SAAPA country chapters invited citizens across Southern Africa to help weave a quilt in memory of their loved ones. Alcohol-attributable harm is often only spoken of as statistics. The concept of a memory quilt puts a human face to the statistics of children, women and men who have died due to violence, road crashes and other alcohol attributable diseases.
It creates a public platform to acknowledge and mourn deaths due to alcohol. It offers the opportunity for individuals and families to add their voices, to the lobby for more evidence-based alcohol policies that promote and protect lives and not only economic interest.
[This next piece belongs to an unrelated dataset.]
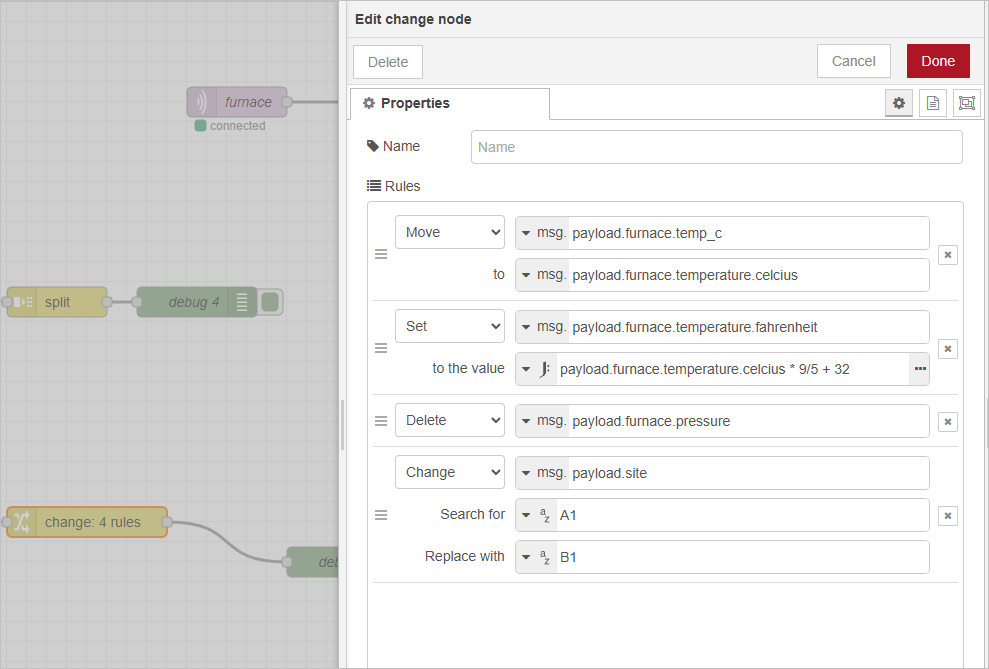Focus the Name input field
Screen dimensions: 989x669
pyautogui.click(x=716, y=147)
When I walked the physical journey of first hearing of the tragic loss, followed immediately by police investigations, the culprits not apprehended……I was in a maze.
Then I started walking the emotional journey of anger, inexplicable sadness, and finally, acceptance that my brother is truly gone. And I just thought “if he hadn’t gone out for drinks….”
The ever so jolly, deeply thoughtful and intelligent brother…gone. I got resolved that I would never see him again; never hear his voice again; just because he wanted to enjoy some drinks with friends.
But had my mind and heart accepted the fact? I don’t know.
Being the eldest sister in my family and currently the Chairperson of SAAPA Botswana, I wanted to lead by example and produce the first piece for the SAAPA Memory Quilt in memory of my late brother, Caesar.
A QUILT – who would have thought that sewing pieces of cloth together could stir up such deeply buried emotions? Certainly not me! This seems a painful process all of a sudden, that unearths feelings long forgotten.
Putting these pieces of cloth together first tears one’s heart into pieces that seem as loose as the very ones to patch together. It turns out, this is a necessary process, and a much needed one.
Walking the journey of the quilt has sparked another layer of healing. Buying the fabric, choosing the colour, deciding on what to inscribe, has been a daunting, yet heart-warming process.
Meeting my sisters and bracing myself to introduce them to the quilt exercise, displaying my inscribed piece and inviting them to hop on the healing path, first brought out on each of them an emotion that I thought none of us still had, but proof that the quilt process was needed by all. Suddenly, it turned out to be a sad, sombre moment, some wet teary eyes. My one sister remembers his favourite song: “Thought I had died and gone to Heaven”. Another remembered how his conspicuous laugh that was his signature had gone.
We started reminiscing – each took a piece of cloth, and on these, we all laid our cherished memories, however we wanted to express them. …And in doing this, we realized that healing has come; comfort sets in; anger subsides; closure is finally happening.
On these cloths, that will be sewed together, we all, for the first time, in 28 years, will weave a fabric that will remain a symbol of our deepest feelings and help us to be at peace. As we do this, we want to remember his life, not just his death and make conscious decisions to always choose a different path. Certainly not being given to alcohol abuse.